For those of the population under 55 and not deemed vulnerable enough the wait has been long. Especially as BA.5 rages. I know my husband will be among the first in line to get it. He tried very hard to get one before we went overseas but was rebuffed. Apparently, they were wasting boosters instead of putting them in willing arms.

Covid is not over, all the wishing on a falling star, or the first star you see at night, or on a wishing well will not make it so.

I cannot stress this enough. Covid is not over, and we are heading into the colder months where infections ramp up. Thousands are dying every week. All that potential snuffed out.

Wash your hands. Wear your mask if the threat level is high where you are. This will change often, keep an eye on it.

Get your booster, the life you save may be your own.

Tuesday’s Musings- Danger! Danger, Will Robinson!

The NC Supreme Court, not to be confused by the one in DC doing all manner of hateful things, ruled on August 21 that a nurse, under the direction of a doctor, can be held liable for medical mistakes.

The phrase under direction of a doctor is important. Last week I wrote about a nurse who went around a doctor’s directive and the patient died.
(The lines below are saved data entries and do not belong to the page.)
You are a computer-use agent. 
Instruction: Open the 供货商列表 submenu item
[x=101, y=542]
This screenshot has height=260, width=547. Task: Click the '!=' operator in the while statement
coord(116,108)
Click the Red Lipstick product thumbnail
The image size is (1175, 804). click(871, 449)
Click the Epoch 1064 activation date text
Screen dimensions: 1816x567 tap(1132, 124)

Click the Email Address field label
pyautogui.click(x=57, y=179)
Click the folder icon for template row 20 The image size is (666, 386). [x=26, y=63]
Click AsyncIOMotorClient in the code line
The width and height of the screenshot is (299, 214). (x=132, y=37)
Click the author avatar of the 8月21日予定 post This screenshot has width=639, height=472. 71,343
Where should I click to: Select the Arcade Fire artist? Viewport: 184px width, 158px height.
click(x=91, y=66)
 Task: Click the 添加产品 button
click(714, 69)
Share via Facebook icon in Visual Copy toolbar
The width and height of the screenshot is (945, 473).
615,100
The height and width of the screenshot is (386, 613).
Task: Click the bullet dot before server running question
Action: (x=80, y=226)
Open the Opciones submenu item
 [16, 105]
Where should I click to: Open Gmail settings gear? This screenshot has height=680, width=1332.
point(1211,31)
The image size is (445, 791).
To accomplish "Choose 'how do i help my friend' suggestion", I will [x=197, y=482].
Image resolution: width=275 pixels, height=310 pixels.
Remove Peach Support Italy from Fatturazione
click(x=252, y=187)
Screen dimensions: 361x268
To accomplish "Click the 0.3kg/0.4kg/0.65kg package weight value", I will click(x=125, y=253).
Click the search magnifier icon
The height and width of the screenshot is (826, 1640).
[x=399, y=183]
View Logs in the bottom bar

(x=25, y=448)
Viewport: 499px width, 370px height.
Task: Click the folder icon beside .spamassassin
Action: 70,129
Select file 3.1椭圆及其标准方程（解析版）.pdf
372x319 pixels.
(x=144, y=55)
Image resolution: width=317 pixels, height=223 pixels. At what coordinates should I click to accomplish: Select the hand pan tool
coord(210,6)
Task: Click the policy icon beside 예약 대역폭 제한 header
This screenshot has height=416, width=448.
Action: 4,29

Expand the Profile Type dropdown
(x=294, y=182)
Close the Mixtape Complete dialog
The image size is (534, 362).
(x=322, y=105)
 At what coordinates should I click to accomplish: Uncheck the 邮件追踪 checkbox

This week I’m writing about being held liable for medical malpractice.

This is a thing now.

I am not a doctor. Nothing I do is without an order. Please explain to me why I could now be held liable for following a doctor’s directive.

As far as I’m concerned this is yet another attack on nurses and nursing.

This ruling, which was 3-2 was controversial. Of course. This puts nurses in the line of legal liability for following a doctor’s direction. Not one of these judges is in the healthcare field. Not one of these judges has had to make a difficult decision at go time when the stakes are impossibly high and the pressure is immense.

Of course not.

And most nurses don’t carry medical liability insurance. They are being counseled against it. The healthcare system they are hired into has an umbrella coverage of its sites and its workers. Okay, the nurse thinks to herself, I’ll just be double covered.

Not so! Because the existence of liability insurance that the nurse carries is DISCOVERABLE.

This means that if something goes terribly awry and patient are hurt, or patients who sue for the hell of it (you know they exist), their lawyers can ask if you have additional coverage. And you have to answer. Yes, this is an over-simplification of discovery.

This is also why a nurse shouldn’t keep a diary of cases with details. This is also discoverable. And can land you in legal hot water.

There was already an impending nursing shortage in North Carolina. This is going to make it worse.

The hits keep coming.

How long until the frogs who are getting slowly cooked jump on out?